I don't depend on the behavior of tidyr <= 0.8.2 (probably my roc() should return a tibble anyway), but the new behavior seems unexpected to me. Thanks again for the detailed report.

#
# With tidyr 0.8.2 from CRAN
#
library(tidyr)

# Nesting with a data.frame that has an additional class
my_object <- iris
class(my_object) <- c(class(my_object), "my_class")
nested_object <- nest_(my_object, key_col = "foo")
purrr::map(nested_object$foo, class)
# [1] "data.frame" "my_class"  

# Nesting with a tibble that has an additional class
my_object <- tibble::as_tibble(iris)
class(my_object) <- c(class(my_object), "my_class")
nested_object <- nest_(my_object, key_col = "foo")
purrr::map(nested_object$foo, class)
# [1] "tbl_df"     "tbl"        "data.frame" "my_class"  

#
# With tidyr 0.8.2.9000 from Github
#
library(tidyr)

# Nesting with a data.frame that has an additional class
my_object <- iris
class(my_object) <- c(class(my_object), "my_class")
nested_object <- nest_(my_object, key_col = "foo")
purrr::map(nested_object$foo, class)
# [1] "tbl_df"     "tbl"        "data.frame"
# So now it's a tibble and has lost my_class

# Nesting with a tibble that has an additional class
my_object <- tibble::as_tibble(iris)
class(my_object) <- c(class(my_object), "my_class")
nested_object <- nest_(my_object, key_col = "foo")
purrr::map(nested_object$foo, class)
# [1] "tbl_df"     "tbl"        "data.frame" "my_class"  
# Still a tibble and has preserved my_class
hadley commented 5 years ago

Ah, the problem is that nest() now always returns tibbles because the print method for data frames containing list columns is not very good. I'll change it to apply the transformation only when the input is a data frame, not a subclass, which should resolve this problem.

hadley commented 5 years ago

Ok, that fixed the failure. I still see a different failure, but that seems less unlikely to be related to tidyr:

Thie1e commented 5 years ago

I see. I could also reproduce that. This error is still related to the update of tidyr:

I have data frames with bootstrap results that I nest. The summary function simply prints them. Since these are regular data frames they get converted to tibbles now and then some of the numbers get rounded, so they don't match the expected values from the test.
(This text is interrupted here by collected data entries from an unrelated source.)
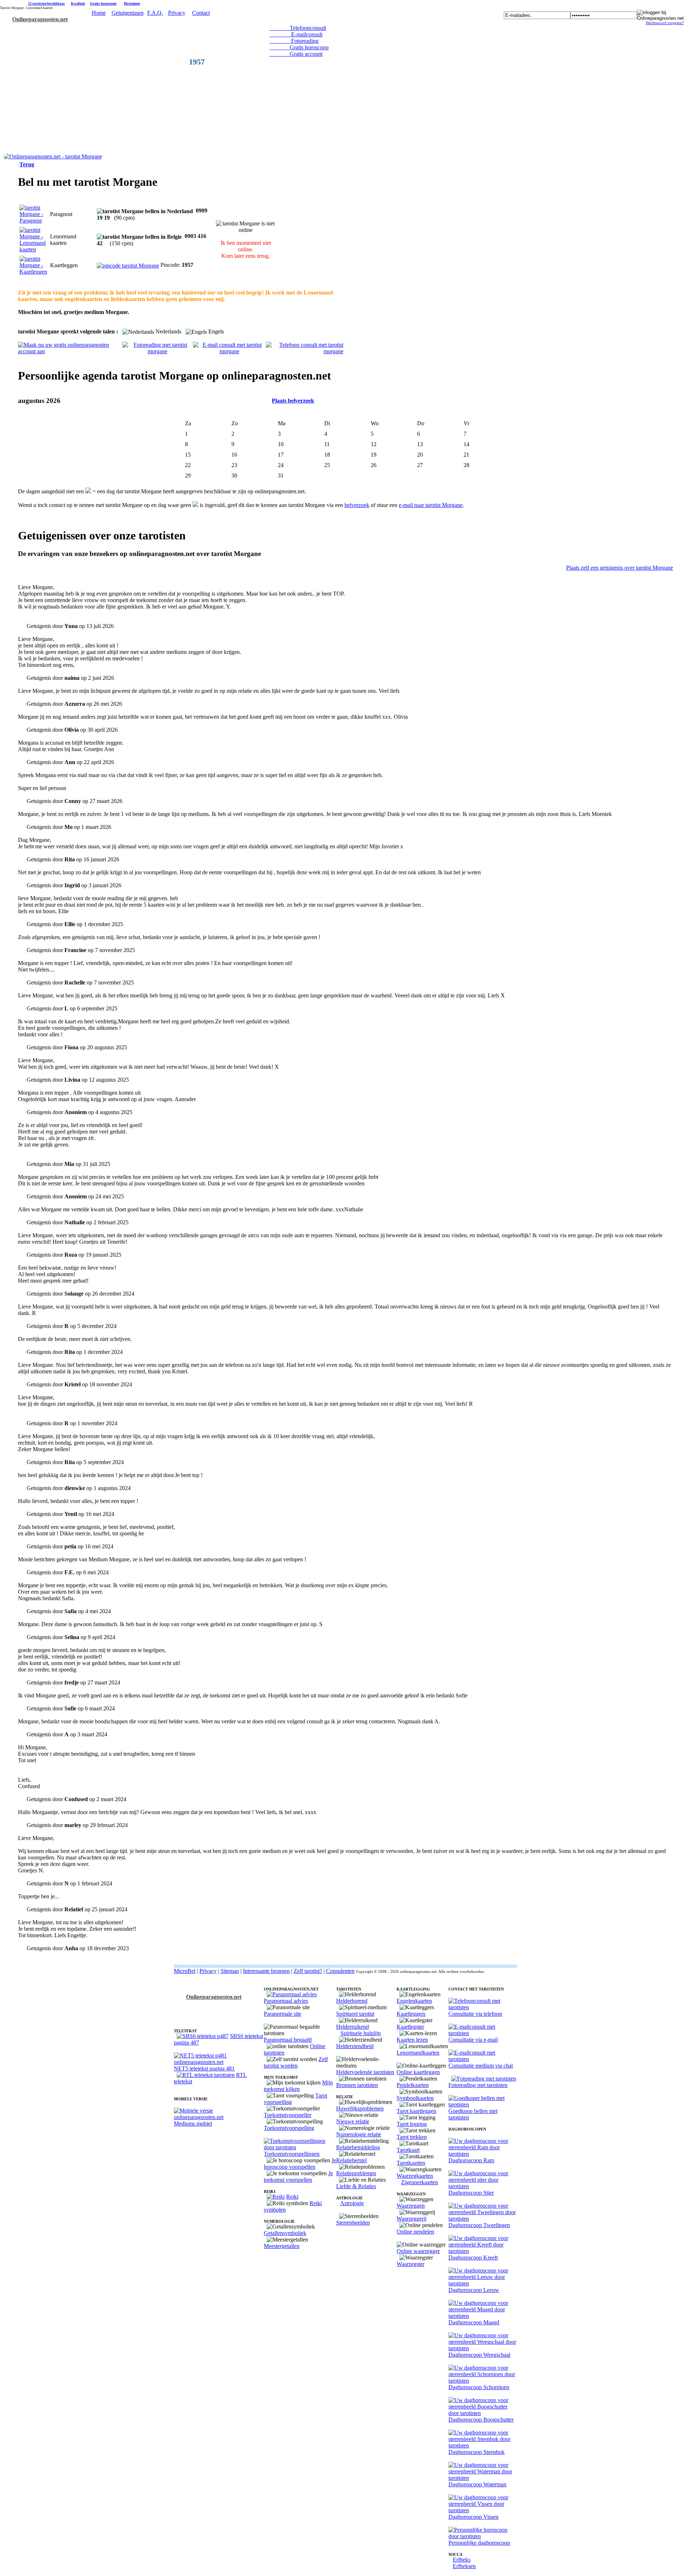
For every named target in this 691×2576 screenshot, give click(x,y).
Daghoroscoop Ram (471, 2160)
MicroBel (184, 1971)
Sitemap (230, 1971)
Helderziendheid (355, 2046)
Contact (201, 13)
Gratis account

So this is not really an error, but rather a design decision, I guess. If data frames get converted to tibbles now, I could for example do a print.data.frame to get the previous output without tibble's rounding (I always rounded to 4 digits) or rewrite the test.

hadley commented 5 years ago

Yeah, I'd say that's something you should fix with the test — testing printed output tends to be quite fragile, and ideally you would be testing the behaviour of your code, not tidyr's code.

Thie1e commented 5 years ago

OK, I'll probably just rewrite the test (and maybe some of the functions) and push updates to Github and CRAN very soon. Thanks for the quick fix!

hadley commented 5 years ago

Thanks! I'll probably push tidyr to CRAN today (because it's causing problems with the latest dplyr), but I'll let them know that you're working on a fix.

Thie1e commented 5 years ago

cutpointr 0.7.6 is on CRAN and now passes the CRAN checks.